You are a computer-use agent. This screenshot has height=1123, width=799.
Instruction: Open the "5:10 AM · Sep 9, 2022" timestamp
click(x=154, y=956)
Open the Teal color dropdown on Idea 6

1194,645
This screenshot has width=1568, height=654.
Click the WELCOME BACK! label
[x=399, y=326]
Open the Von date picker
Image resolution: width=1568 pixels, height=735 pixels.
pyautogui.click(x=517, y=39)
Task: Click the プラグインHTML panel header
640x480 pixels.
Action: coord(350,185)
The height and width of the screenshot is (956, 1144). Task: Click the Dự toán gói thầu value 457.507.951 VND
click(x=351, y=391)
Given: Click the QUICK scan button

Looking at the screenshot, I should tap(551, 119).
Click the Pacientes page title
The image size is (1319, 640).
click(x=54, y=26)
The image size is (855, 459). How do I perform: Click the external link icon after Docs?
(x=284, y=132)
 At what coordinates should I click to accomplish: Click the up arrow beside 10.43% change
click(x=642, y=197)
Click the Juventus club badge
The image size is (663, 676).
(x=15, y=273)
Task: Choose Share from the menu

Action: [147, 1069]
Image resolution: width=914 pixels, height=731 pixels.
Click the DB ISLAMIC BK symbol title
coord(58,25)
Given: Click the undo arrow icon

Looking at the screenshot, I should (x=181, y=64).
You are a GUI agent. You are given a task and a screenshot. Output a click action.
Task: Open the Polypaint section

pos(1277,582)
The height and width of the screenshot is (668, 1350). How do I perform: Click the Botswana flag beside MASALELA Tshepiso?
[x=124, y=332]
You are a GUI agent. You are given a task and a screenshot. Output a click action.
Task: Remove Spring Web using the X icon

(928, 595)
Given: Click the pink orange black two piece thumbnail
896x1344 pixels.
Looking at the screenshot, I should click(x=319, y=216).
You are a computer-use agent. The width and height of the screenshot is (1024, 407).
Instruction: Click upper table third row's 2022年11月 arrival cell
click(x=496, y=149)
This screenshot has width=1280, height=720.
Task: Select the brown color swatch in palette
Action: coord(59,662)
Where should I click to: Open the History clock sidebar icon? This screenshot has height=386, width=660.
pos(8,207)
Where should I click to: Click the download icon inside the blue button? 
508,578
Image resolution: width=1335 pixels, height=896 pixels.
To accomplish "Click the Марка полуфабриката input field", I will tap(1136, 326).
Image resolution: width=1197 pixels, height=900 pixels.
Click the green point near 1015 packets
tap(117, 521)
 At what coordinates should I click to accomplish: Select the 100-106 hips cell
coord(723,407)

Task requirements
Having gone through the data above, repeat it exactly.

Solution for this exercise
You are a computer-use agent. This screenshot has height=1123, width=799.
Instruction: Open the "5:10 AM · Sep 9, 2022" timestamp
click(x=154, y=956)
Open the Teal color dropdown on Idea 6

1194,645
This screenshot has width=1568, height=654.
Click the WELCOME BACK! label
[x=399, y=326]
Open the Von date picker
Image resolution: width=1568 pixels, height=735 pixels.
pyautogui.click(x=517, y=39)
Task: Click the プラグインHTML panel header
640x480 pixels.
Action: coord(350,185)
The height and width of the screenshot is (956, 1144). Task: Click the Dự toán gói thầu value 457.507.951 VND
click(x=351, y=391)
Given: Click the QUICK scan button

Looking at the screenshot, I should tap(551, 119).
Click the Pacientes page title
The image size is (1319, 640).
click(x=54, y=26)
The image size is (855, 459). How do I perform: Click the external link icon after Docs?
(x=284, y=132)
 At what coordinates should I click to accomplish: Click the up arrow beside 10.43% change
click(x=642, y=197)
Click the Juventus club badge
The image size is (663, 676).
(x=15, y=273)
Task: Choose Share from the menu

Action: [147, 1069]
Image resolution: width=914 pixels, height=731 pixels.
Click the DB ISLAMIC BK symbol title
coord(58,25)
Given: Click the undo arrow icon

Looking at the screenshot, I should (x=181, y=64).
You are a GUI agent. You are given a task and a screenshot. Output a click action.
Task: Open the Polypaint section

pos(1277,582)
The height and width of the screenshot is (668, 1350). How do I perform: Click the Botswana flag beside MASALELA Tshepiso?
[x=124, y=332]
You are a GUI agent. You are given a task and a screenshot. Output a click action.
Task: Remove Spring Web using the X icon

(928, 595)
Given: Click the pink orange black two piece thumbnail
896x1344 pixels.
Looking at the screenshot, I should click(x=319, y=216).
You are a computer-use agent. The width and height of the screenshot is (1024, 407).
Instruction: Click upper table third row's 2022年11月 arrival cell
click(x=496, y=149)
This screenshot has width=1280, height=720.
Task: Select the brown color swatch in palette
Action: coord(59,662)
Where should I click to: Open the History clock sidebar icon? This screenshot has height=386, width=660.
pos(8,207)
Where should I click to: Click the download icon inside the blue button? 
508,578
Image resolution: width=1335 pixels, height=896 pixels.
To accomplish "Click the Марка полуфабриката input field", I will tap(1136, 326).
Image resolution: width=1197 pixels, height=900 pixels.
Click the green point near 1015 packets
tap(117, 521)
 At what coordinates should I click to accomplish: Select the 100-106 hips cell
coord(723,407)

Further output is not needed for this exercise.